On July 2, 2010, the juvenile court held another hearing. Daniel testified that he was Ethan's primary caretaker from the time Ethan came home from the hospital after birth until the time DHHS removed him in 2005. Daniel described his “bonding relationship” with Ethan as “very strong.” He explained that since his divorce from Theresa, when he was awarded custody of Ethan, Ethan “went everywhere with [Daniel].” Daniel testified that Theresa had one visit with Ethan from the time of the divorce in 2001 or 2002 until the time that DHHS became involved in 2005. Daniel testified that when DHHS became involved, Ethan was initially placed with Daniel's parents for approximately 1 year to 18 months and that Daniel had supervised visits Monday through Friday which went well. In 2006, DHHS moved Ethan to live with Theresa in California and stopped all visits with Daniel. After a decision of this court, DHHS moved Theresa and Ethan to Lincoln, Nebraska. Daniel lives 165 miles away in Loup City, Nebraska, which is a 3–hour drive from Lincoln. After Ethan and Theresa returned to Nebraska, Ethan had one supervised visit with Daniel in Loup City and a session with a psychologist. Daniel testified that there were no more supervised visits “[b]ecause [D]HHS refused to allow them to happen. There was some sporadic telephone conversations, phone calls between me and Ethan while Ethan was at his therapist's office, but that was very sporadic.” Daniel felt that Theresa was “turning [Ethan] against [Daniel] to not like [Daniel].” Daniel testified that Ethan had a good relationship with him when Ethan lived with him and that “[e]ven once he was removed from me we were having supervised visits from a neutral third party and it continued, our bond, our relationship, he wanted to see me, he wanted to come home and live with me again.” He testified that no one from DHHS had been to his home nor had he had any telephone conversations with Adrian. Daniel testified that DHHS had told him that he cannot communicate with Theresa or Ethan.

◆ **Study material**
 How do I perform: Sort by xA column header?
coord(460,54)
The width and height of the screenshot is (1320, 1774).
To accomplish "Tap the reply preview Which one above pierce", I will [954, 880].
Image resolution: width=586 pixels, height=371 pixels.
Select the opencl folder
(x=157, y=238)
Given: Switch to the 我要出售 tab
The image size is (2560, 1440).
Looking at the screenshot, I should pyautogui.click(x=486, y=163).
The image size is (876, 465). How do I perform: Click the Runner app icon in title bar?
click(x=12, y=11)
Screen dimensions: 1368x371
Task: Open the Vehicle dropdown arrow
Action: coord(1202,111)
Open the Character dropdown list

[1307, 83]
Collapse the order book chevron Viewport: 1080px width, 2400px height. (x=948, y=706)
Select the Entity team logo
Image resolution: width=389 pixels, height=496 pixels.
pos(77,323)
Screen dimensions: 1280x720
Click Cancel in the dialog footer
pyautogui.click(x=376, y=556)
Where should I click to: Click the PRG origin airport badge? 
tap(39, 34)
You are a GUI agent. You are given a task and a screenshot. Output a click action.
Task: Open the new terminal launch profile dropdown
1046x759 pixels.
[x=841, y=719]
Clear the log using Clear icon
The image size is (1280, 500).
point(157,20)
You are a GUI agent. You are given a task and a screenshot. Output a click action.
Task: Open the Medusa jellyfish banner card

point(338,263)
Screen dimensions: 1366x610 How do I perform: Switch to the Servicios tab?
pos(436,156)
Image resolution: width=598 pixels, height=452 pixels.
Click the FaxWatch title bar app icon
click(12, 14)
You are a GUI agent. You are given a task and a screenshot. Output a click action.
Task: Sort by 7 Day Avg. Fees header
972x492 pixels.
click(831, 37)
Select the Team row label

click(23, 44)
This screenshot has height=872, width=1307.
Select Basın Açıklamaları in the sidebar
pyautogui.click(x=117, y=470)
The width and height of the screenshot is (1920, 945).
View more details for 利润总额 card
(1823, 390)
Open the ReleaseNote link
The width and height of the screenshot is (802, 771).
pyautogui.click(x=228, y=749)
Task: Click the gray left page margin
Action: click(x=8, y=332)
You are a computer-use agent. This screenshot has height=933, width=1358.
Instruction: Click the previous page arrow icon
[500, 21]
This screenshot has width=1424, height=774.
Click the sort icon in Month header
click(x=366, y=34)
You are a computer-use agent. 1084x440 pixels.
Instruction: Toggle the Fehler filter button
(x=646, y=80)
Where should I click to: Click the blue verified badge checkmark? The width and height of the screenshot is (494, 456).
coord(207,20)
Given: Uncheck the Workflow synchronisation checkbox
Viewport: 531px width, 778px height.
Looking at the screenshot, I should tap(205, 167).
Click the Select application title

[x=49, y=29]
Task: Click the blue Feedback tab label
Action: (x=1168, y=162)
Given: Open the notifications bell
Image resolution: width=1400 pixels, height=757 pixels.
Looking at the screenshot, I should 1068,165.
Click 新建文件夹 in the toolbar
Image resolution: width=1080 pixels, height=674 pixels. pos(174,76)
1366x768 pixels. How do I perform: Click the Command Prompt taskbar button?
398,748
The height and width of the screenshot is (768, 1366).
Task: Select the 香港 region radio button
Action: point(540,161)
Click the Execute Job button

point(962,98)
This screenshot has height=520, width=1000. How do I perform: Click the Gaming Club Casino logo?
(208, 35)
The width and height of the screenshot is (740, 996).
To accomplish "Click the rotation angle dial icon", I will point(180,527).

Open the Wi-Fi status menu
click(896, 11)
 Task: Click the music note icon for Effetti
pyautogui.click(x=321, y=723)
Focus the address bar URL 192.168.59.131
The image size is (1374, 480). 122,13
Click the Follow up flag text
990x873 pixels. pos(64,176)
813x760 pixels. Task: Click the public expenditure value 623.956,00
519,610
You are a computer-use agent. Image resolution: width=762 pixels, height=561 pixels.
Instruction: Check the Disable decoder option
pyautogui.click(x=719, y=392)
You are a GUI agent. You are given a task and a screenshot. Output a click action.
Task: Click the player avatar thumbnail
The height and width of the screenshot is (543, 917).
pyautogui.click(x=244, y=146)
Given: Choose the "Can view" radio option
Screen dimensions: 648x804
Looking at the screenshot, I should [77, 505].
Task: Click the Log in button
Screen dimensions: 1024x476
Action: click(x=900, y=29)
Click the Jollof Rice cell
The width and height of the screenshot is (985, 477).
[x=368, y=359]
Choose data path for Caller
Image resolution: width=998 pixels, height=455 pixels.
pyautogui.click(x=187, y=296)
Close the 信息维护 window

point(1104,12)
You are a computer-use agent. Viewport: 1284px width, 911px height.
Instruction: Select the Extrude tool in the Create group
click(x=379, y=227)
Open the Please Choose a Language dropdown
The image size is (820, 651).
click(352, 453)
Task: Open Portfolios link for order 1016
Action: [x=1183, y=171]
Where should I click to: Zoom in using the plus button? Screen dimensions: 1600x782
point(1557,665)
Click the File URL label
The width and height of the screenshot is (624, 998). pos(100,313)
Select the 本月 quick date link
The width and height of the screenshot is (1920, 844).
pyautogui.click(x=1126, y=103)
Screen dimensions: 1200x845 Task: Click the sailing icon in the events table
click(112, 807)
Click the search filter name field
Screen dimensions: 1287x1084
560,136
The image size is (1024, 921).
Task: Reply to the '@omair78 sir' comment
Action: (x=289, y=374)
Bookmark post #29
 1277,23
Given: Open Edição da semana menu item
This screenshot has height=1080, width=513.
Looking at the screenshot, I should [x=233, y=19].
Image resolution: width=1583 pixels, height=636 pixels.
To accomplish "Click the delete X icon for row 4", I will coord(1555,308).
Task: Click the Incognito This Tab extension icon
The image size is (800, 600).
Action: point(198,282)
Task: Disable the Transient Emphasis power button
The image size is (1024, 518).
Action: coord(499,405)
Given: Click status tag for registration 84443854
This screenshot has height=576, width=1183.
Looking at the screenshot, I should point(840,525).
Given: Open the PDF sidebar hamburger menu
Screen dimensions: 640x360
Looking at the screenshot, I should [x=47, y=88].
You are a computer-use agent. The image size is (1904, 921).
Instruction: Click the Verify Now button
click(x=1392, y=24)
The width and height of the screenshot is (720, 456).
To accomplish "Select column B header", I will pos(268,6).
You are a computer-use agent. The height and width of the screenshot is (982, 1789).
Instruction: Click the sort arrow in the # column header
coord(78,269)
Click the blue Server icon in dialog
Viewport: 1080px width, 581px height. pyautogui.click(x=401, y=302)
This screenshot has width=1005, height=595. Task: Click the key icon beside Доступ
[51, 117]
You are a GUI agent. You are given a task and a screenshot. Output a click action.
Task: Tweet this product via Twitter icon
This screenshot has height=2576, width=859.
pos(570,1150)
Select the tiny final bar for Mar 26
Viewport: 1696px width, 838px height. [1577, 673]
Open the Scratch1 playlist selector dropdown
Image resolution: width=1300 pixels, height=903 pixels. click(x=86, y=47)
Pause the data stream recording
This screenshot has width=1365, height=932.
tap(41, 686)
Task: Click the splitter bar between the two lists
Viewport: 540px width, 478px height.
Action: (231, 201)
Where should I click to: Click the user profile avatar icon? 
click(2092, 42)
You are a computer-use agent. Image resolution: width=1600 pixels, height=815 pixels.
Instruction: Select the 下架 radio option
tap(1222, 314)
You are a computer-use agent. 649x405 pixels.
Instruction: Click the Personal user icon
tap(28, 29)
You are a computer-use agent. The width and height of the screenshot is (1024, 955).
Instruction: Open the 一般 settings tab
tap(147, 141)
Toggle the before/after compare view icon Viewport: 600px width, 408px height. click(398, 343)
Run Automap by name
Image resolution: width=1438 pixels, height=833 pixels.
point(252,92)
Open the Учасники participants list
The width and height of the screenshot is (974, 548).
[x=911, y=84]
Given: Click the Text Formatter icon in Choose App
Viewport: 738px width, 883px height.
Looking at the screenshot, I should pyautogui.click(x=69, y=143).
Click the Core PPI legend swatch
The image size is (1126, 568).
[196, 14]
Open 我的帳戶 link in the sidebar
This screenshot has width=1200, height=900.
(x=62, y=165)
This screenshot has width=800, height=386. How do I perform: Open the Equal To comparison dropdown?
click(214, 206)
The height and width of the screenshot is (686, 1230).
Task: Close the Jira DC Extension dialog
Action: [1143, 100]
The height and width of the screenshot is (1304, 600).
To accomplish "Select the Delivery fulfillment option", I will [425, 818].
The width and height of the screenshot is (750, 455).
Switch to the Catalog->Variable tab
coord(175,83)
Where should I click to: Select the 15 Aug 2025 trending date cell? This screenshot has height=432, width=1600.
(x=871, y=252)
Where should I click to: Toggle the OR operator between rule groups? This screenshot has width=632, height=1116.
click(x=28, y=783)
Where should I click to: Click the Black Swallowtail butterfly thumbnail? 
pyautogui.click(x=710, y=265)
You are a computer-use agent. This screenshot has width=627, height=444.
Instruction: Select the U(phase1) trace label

◆ **About this exercise**
Using the court testimony passage, answer the following:
1. On what date did the juvenile court hold the hearing?
2. Where did DHHS move Ethan to live with Theresa in 2006?
3. How far from Lincoln does Daniel live, and in what town?

◆ **The completed task**
1. July 2, 2010
2. California
3. 165 miles away, in Loup City, Nebraska